WHAT YOU HAVE TO DO = Copy out the entries below word for word, starting at the first line and ending at the line that contains "pyautogui.click(x=16, y=314)", with both of those lines included.

STORED ROWS =
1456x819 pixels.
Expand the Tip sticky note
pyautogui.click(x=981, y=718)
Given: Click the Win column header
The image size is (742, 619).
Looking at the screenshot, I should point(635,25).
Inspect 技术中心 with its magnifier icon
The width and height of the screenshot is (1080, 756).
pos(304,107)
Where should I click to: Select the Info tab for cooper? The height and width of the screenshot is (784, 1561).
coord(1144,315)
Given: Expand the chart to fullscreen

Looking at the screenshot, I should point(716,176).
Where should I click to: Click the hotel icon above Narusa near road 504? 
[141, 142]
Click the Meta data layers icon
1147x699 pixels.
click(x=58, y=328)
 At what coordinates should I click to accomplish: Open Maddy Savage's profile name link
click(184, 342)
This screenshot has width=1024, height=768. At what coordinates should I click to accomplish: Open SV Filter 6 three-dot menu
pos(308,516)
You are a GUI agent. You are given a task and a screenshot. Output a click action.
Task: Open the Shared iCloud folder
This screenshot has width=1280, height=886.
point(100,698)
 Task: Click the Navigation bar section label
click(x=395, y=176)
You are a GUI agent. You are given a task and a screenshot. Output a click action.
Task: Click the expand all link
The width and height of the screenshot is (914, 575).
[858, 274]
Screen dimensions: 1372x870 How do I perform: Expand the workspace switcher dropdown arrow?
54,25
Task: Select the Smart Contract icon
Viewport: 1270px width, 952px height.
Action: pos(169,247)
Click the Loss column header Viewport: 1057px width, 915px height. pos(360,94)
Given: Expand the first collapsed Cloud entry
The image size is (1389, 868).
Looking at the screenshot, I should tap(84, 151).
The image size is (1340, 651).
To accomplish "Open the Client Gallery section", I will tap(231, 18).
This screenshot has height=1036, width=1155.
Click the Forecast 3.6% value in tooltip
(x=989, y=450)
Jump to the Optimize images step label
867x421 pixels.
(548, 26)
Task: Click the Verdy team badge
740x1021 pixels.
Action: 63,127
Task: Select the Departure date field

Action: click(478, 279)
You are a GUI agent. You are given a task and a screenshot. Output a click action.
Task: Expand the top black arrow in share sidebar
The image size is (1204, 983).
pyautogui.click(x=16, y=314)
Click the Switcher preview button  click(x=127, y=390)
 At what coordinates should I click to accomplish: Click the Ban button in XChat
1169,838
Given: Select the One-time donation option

CORRECT RESULT =
1456x819 pixels.
Expand the Tip sticky note
pyautogui.click(x=981, y=718)
Given: Click the Win column header
The image size is (742, 619).
Looking at the screenshot, I should point(635,25).
Inspect 技术中心 with its magnifier icon
The width and height of the screenshot is (1080, 756).
pos(304,107)
Where should I click to: Select the Info tab for cooper? The height and width of the screenshot is (784, 1561).
coord(1144,315)
Given: Expand the chart to fullscreen

Looking at the screenshot, I should point(716,176).
Where should I click to: Click the hotel icon above Narusa near road 504? 
[141, 142]
Click the Meta data layers icon
1147x699 pixels.
click(x=58, y=328)
 At what coordinates should I click to accomplish: Open Maddy Savage's profile name link
click(184, 342)
This screenshot has width=1024, height=768. At what coordinates should I click to accomplish: Open SV Filter 6 three-dot menu
pos(308,516)
You are a GUI agent. You are given a task and a screenshot. Output a click action.
Task: Open the Shared iCloud folder
This screenshot has width=1280, height=886.
point(100,698)
 Task: Click the Navigation bar section label
click(x=395, y=176)
You are a GUI agent. You are given a task and a screenshot. Output a click action.
Task: Click the expand all link
The width and height of the screenshot is (914, 575).
[858, 274]
Screen dimensions: 1372x870 How do I perform: Expand the workspace switcher dropdown arrow?
54,25
Task: Select the Smart Contract icon
Viewport: 1270px width, 952px height.
Action: pos(169,247)
Click the Loss column header Viewport: 1057px width, 915px height. pos(360,94)
Given: Expand the first collapsed Cloud entry
The image size is (1389, 868).
Looking at the screenshot, I should tap(84, 151).
The image size is (1340, 651).
To accomplish "Open the Client Gallery section", I will tap(231, 18).
This screenshot has height=1036, width=1155.
Click the Forecast 3.6% value in tooltip
(x=989, y=450)
Jump to the Optimize images step label
867x421 pixels.
(548, 26)
Task: Click the Verdy team badge
740x1021 pixels.
Action: 63,127
Task: Select the Departure date field

Action: click(478, 279)
You are a GUI agent. You are given a task and a screenshot. Output a click action.
Task: Expand the top black arrow in share sidebar
The image size is (1204, 983).
pyautogui.click(x=16, y=314)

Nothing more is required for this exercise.